Collected data entries
****************************************

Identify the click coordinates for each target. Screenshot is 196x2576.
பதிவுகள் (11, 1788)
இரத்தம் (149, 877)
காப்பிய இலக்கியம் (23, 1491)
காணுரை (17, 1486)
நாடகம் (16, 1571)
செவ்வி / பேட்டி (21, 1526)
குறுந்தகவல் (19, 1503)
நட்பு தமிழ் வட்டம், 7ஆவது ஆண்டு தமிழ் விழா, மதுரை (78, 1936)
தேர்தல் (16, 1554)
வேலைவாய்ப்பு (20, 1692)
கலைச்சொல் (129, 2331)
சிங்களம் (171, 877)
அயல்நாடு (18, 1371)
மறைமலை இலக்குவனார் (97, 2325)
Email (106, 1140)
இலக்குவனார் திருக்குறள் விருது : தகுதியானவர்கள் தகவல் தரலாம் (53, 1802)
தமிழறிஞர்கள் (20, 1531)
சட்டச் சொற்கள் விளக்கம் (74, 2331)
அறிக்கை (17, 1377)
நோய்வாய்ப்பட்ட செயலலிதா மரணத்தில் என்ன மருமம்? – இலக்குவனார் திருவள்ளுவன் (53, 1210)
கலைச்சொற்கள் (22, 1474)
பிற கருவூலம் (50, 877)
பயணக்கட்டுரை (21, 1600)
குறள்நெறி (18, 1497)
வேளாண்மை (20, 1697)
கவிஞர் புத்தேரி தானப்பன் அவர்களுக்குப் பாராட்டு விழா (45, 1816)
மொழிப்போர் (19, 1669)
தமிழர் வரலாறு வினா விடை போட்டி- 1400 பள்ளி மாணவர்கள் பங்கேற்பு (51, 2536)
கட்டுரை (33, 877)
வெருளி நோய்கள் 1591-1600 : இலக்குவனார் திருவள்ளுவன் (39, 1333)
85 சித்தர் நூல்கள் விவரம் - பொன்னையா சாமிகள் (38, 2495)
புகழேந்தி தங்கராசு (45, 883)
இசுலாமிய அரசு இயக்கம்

****************************************

Exercise prompt - Filter the entries by the string "தகவல" and copy each matching line.

Reply -
குறுந்தகவல் (19, 1503)
இலக்குவனார் திருக்குறள் விருது : தகுதியானவர்கள் தகவல் தரலாம் (53, 1802)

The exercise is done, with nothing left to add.